It isn't the greatest hay and I would prefer something higher in protien.  I figured paying $150 for 100 bales I could buy about 25 bales of straight alfalfa, suppliment and still come out ahead.  Alfalfa is running $4.50-$5.00 a bale.  Mixed grass in the $2.50-$3.00.

Nicest part, it was 4 miles down the county road so I got all 100 bales in one trip.


----------



## Hollywood Goats (Aug 30, 2010)

tommboy1973 said:
			
		

> Wow, I'm jealous too. I'm in AZ and Bermuda hay is $8-10 a 100# bale and alfalfa a bit cheaper at $6-8 for horse quality. Last year prices were much higher so I was feeling lucky until I read this  LOL!!!


Me too!! I pay $10.00 for the Bermuda hay! and that is the cheap one the timothy is $15.00 a bale!


----------



## sammileah (Aug 30, 2010)

ok i'll stop complaining.   good "horse" hay is going $8.00 at sale barns.  i got weedy alfalfa for $4 a 50-60lb bale.   which is good price this yr. If i would have got 1st cutting  i could have gotten cheaper.   but central ia has had a lot of rain so prices are way up.


----------



## Ariel301 (Aug 30, 2010)

tommboy1973 said:
			
		

> Wow, I'm jealous too. I'm in AZ and Bermuda hay is $8-10 a 100# bale and alfalfa a bit cheaper at $6-8 for horse quality. Last year prices were much higher so I was feeling lucky until I read this  LOL!!!


I've noticed too that at least at the feed stores here, grass hay is more expensive than alfalfa, but in Colorado, it was the other way around. Weird.


----------



## ThornyRidge (Aug 30, 2010)

I guess I am totally gonna stop complaining about hay.. all I know is if I had the land and equipment I would totally make my own hay.. I am way too particular sometimes and would have my own special blend for my spoiled rotten goats too!  and then man I would ship some out west and undercut those seemingly ridiculous prices..  man alive I figured in some parts of the west there would be ample areas to make hay (with exception of AZ, NM and parts of desert west)  but geesh  do they put gold flakes in those bales..  heck people around here advertise round bales stored inside for around 15-20 bucks!    It seemed only a couple years ago I was getting 2nd and 3rd cut alfalfa with some grass mixed in for only 2 bucks a bale!  ONe of the farmers I deal with that makes really good hay ships semi's of it east- like to New York.. I may suggest sending some west!


----------



## michickenwrangler (Aug 30, 2010)

You can buy hay here in Michigan for anywhere from $1.50 a bale to $5.00 a bale depending on where and quality. Most hay around here goes for $1.50-$3.

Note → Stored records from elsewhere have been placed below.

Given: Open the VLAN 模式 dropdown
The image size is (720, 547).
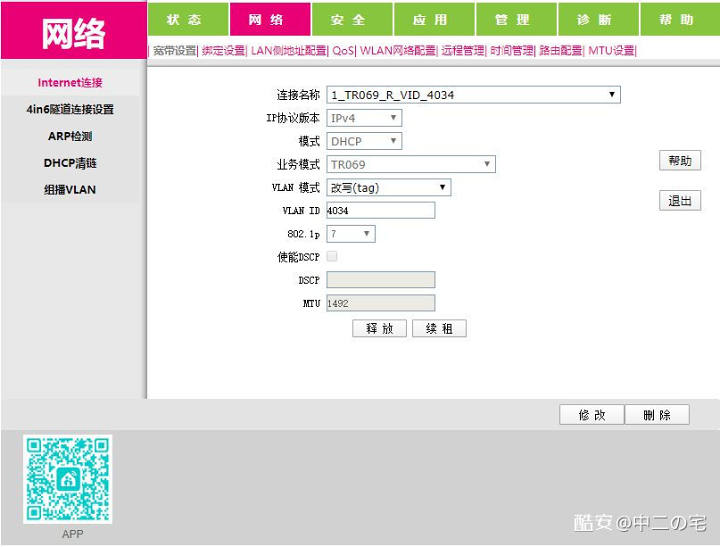Looking at the screenshot, I should [389, 187].
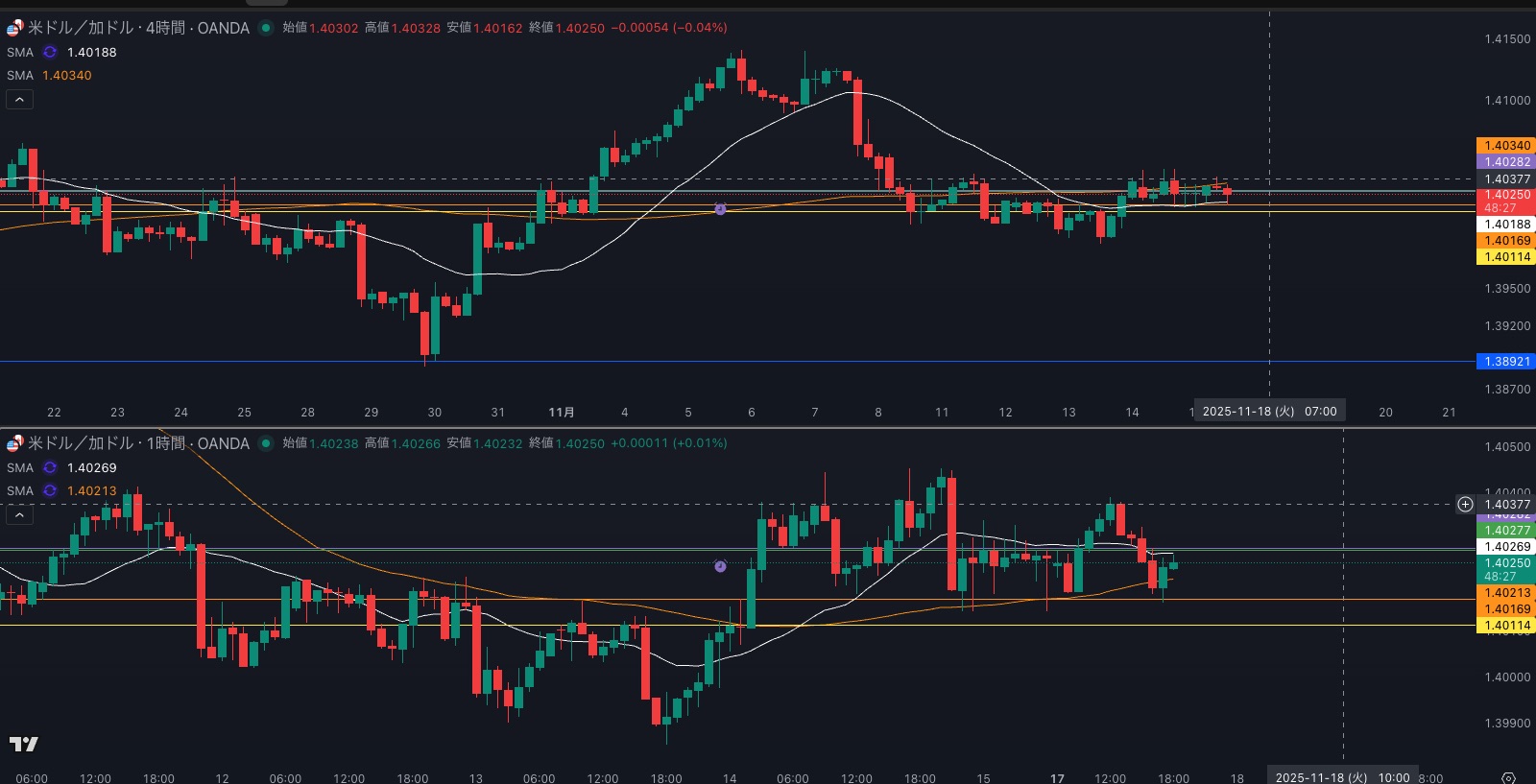The image size is (1536, 784).
Task: Collapse the indicator legend on the 1-hour chart
Action: pos(19,515)
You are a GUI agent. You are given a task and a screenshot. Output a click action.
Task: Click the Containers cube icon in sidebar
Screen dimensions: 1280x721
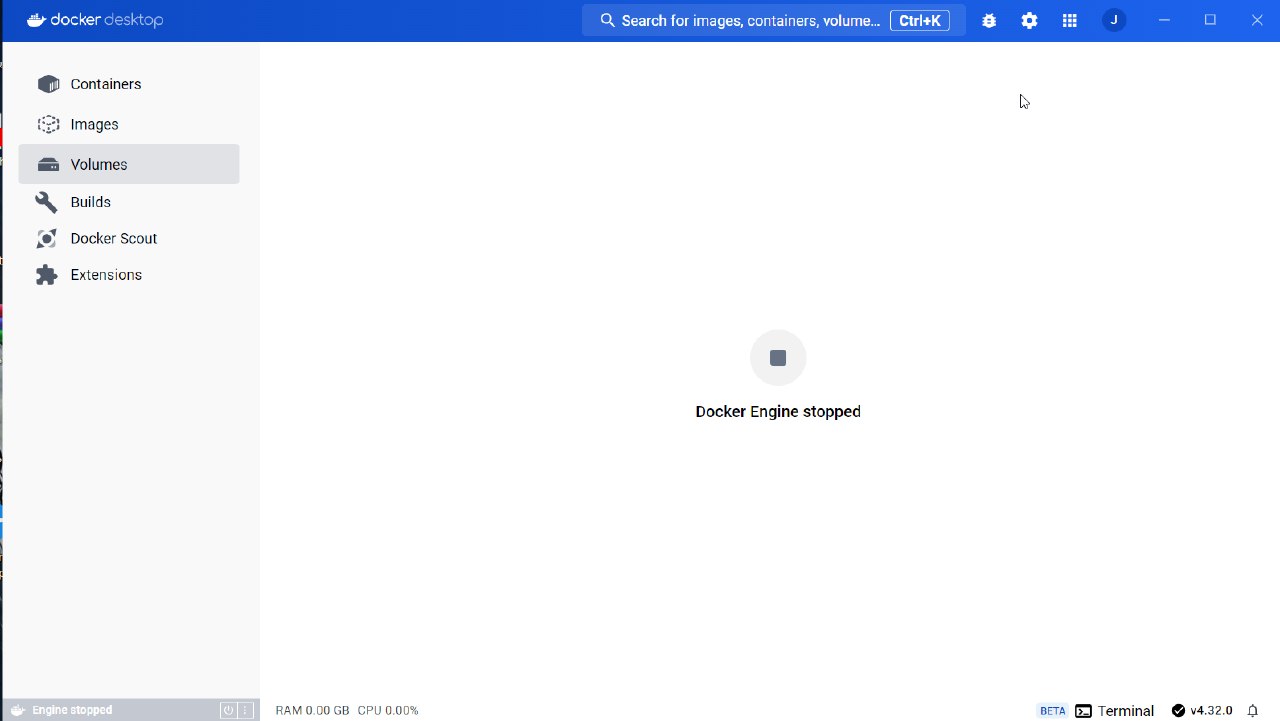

However, MI hay is notoriously low in selenium and copper (but very rich in calcium and iron)

A number of farmers around here sell hay in AZ and FL


----------



## tommboy1973 (Aug 30, 2010)

Ariel301 said:
			
		

> tommboy1973 said:
> 
> 
> 
> ...


It seems everyone here in AZ mostly feeds (and grows) alfalfa, but I find it makes my mare too fat and my gelding too hot, and they both eat it like candy!!!! My bermuda lasts much longer and I stretch it with a bermuda/alfalfa pellet from a local mill (cheap and easy to haul/store for me) and Manna Pro show glo (?) vitamins.


----------



## savingdogs (Aug 30, 2010)

I am so jealous! I don't understand why hay prices are so high here in Washington?


----------



## Araylee (Sep 3, 2010)

I'm on the other side of the state and this spring paid $15.00 for a bale of alfalfa that lasted two weeks for two doelings. When the alfalfa FINALLY came in, we paid $120/ton. I've seen it for $80/ton. I've also seen it for $180/ton. My hay was mostly alfalfa with a teeny bit of grass hay and a few weeds thrown in, but good leafy stuff. This spring was so, so, SO wet that a lot of farmers lost their crops.


----------



## PJisaMom (Sep 3, 2010)

I'm in West Michigan, and today I had 28 bales of what appears to be very yummy 3rd cutting alfalfa *delivered and stacked* into my barn for $100.  ($3/bale ~ paid a few bucks in delivery and tipped the college boys dropping it off...)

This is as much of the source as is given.